── Texte retenu ──

Charmante, l'attachée de presse du Ministère des Affaires Etrangères, le Utenriksdepartementet,je lui promets un café, après l'interview d'Arafat. Si tout se passe bien.
Seul problème, ça se voit tout de suite, la salle où doit se dérouler la cérémonie est trop petite. Il y a trop de monde. Trop d'accréditations et trop d'invitations. Les confrères sont en nombre. Comme c'est la coutume, je laisse les deux premiers rangs à la télévision, et je m'installe au troisième rang, attribué aux radios, ensuite ce sont les confrères et consoeurs de la presse écrite. Prévoyant, je suis dans la salle une bonne dizaine de minutes avant l'heure. J'installe donc mon micro sur un mini pied posé devant la place siglée au nom de Yasser Arafat et je déroule la rallonge prévue pour les cas où il n'est pas possible d'approcher celui dont on veut recueillir la voix. De la table où s'exprimera Arafat, je fais descendre le câble, le passe sous les deux premiers rangs, et me raccorde au Nagra, que j'ai sur les genoux, au milieu de la troisième rangée, juste en face de la place où Arafat doit s'asseoir. Parfait.

───
── Matériel fourni ──

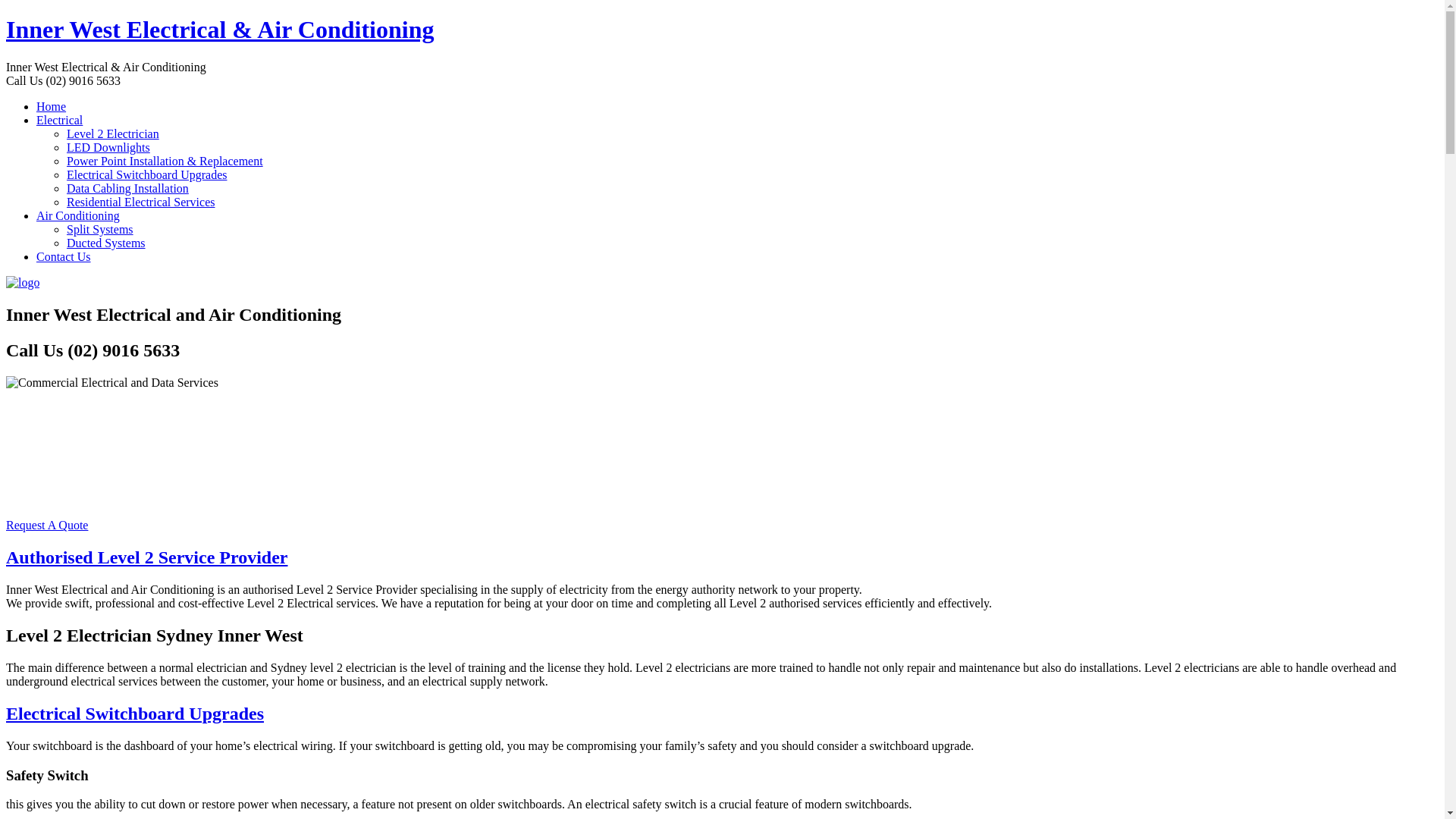 This screenshot has width=1456, height=819. What do you see at coordinates (140, 201) in the screenshot?
I see `'Residential Electrical Services'` at bounding box center [140, 201].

───

# À faire
Extrayez l'intégralité du texte retenu, sans y apporter la moindre modification. Le matériel fourni est sans lien avec le texte retenu.

# Résultat de l'exercice
Charmante, l'attachée de presse du Ministère des Affaires Etrangères, le Utenriksdepartementet,je lui promets un café, après l'interview d'Arafat. Si tout se passe bien.
Seul problème, ça se voit tout de suite, la salle où doit se dérouler la cérémonie est trop petite. Il y a trop de monde. Trop d'accréditations et trop d'invitations. Les confrères sont en nombre. Comme c'est la coutume, je laisse les deux premiers rangs à la télévision, et je m'installe au troisième rang, attribué aux radios, ensuite ce sont les confrères et consoeurs de la presse écrite. Prévoyant, je suis dans la salle une bonne dizaine de minutes avant l'heure. J'installe donc mon micro sur un mini pied posé devant la place siglée au nom de Yasser Arafat et je déroule la rallonge prévue pour les cas où il n'est pas possible d'approcher celui dont on veut recueillir la voix. De la table où s'exprimera Arafat, je fais descendre le câble, le passe sous les deux premiers rangs, et me raccorde au Nagra, que j'ai sur les genoux, au milieu de la troisième rangée, juste en face de la place où Arafat doit s'asseoir. Parfait.